[Saved entries]
------

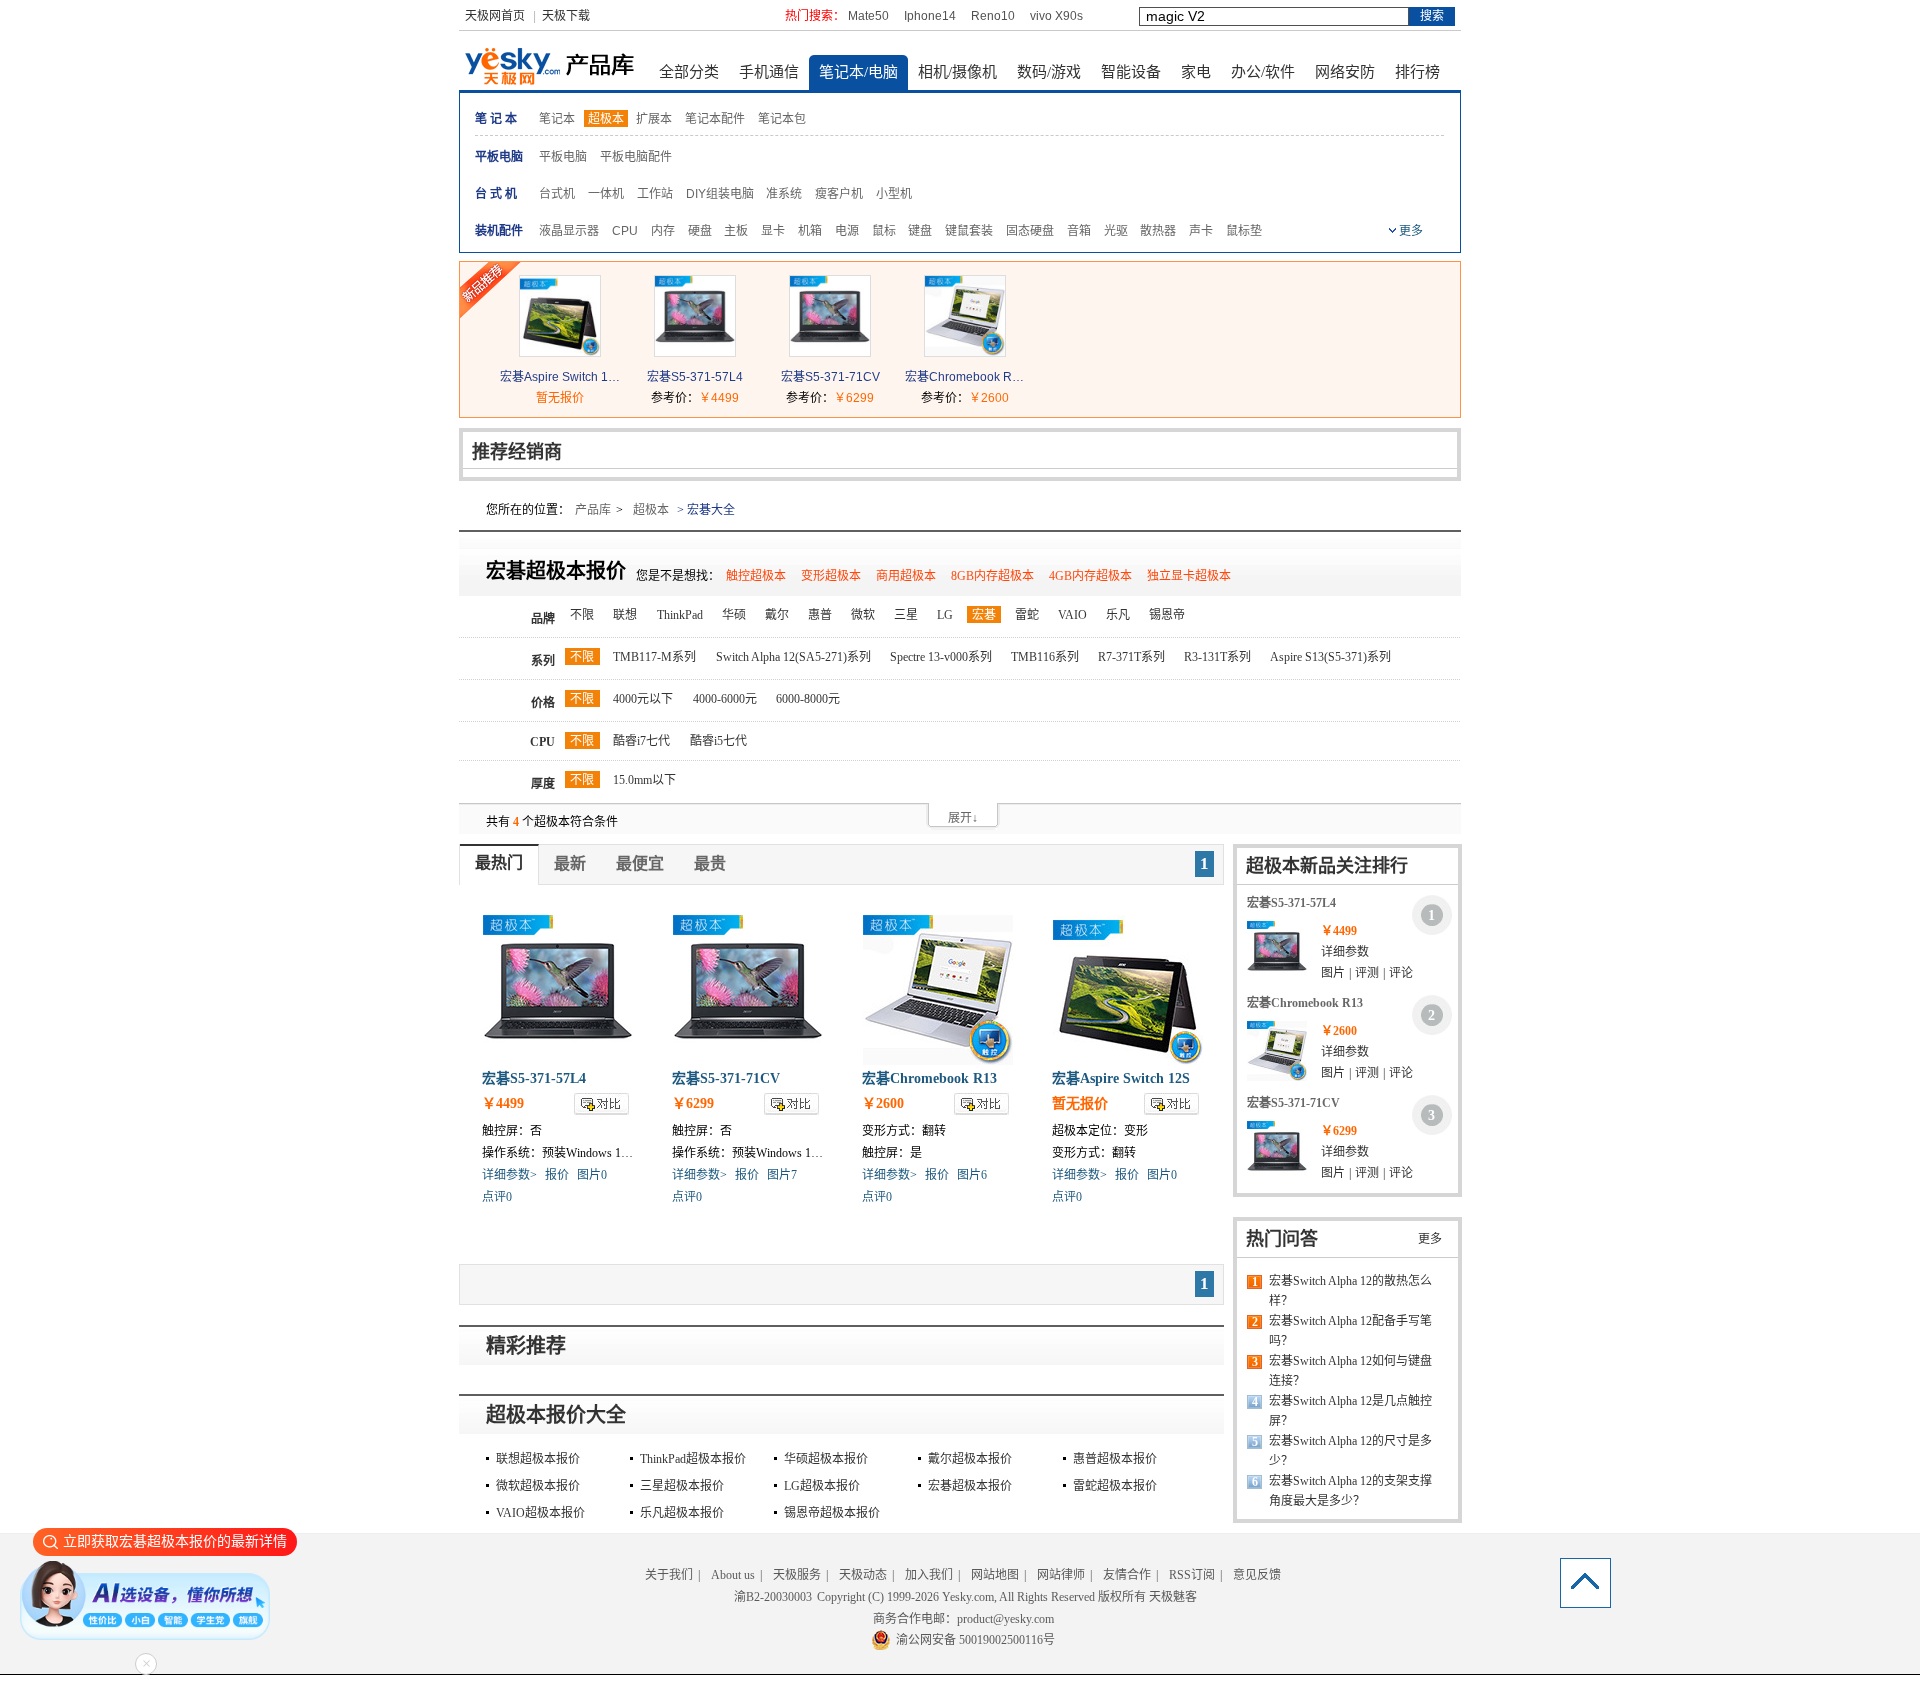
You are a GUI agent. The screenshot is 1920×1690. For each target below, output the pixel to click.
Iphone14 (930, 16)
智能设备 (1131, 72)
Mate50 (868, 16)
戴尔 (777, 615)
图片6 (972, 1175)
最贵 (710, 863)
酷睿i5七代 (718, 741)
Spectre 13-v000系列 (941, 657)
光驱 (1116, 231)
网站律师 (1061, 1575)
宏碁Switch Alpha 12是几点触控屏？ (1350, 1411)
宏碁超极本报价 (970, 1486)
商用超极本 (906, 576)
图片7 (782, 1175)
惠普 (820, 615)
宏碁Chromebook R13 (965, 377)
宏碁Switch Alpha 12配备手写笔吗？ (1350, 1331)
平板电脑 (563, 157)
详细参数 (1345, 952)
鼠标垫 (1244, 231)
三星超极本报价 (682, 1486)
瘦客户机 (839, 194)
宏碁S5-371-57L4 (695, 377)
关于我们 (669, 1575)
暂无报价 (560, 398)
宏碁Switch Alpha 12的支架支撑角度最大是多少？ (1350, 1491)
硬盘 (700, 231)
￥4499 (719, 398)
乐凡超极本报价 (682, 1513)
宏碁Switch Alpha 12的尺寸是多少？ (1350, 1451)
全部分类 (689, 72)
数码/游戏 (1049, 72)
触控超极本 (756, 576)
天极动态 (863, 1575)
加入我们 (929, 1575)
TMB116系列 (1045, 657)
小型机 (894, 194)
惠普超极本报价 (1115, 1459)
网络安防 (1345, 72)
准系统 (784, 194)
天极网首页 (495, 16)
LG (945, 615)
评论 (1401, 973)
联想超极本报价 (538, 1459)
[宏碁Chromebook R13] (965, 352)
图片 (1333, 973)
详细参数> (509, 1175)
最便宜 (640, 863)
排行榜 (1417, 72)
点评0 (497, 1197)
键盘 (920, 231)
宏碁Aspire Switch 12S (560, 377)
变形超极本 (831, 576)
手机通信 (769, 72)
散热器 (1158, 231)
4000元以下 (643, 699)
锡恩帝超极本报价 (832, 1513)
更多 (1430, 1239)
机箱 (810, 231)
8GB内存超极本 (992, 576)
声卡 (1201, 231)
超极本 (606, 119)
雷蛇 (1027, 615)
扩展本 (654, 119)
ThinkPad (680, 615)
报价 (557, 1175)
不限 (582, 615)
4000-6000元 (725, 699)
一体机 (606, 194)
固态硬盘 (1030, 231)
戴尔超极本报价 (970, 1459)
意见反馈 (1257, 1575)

------

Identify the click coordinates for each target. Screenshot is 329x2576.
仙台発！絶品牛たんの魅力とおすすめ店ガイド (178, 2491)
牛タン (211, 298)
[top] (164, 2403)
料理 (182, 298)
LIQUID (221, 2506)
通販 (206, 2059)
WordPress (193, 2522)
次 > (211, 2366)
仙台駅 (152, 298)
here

------

## Brief
Filter the records for the string "target" and copy every line that holds it.

## Response for this exercise
You are a GUI agent. The screenshot is 1920×1690. For each target below, output the pixel to click.
Identify the click coordinates for each target. Screenshot is 329x2576.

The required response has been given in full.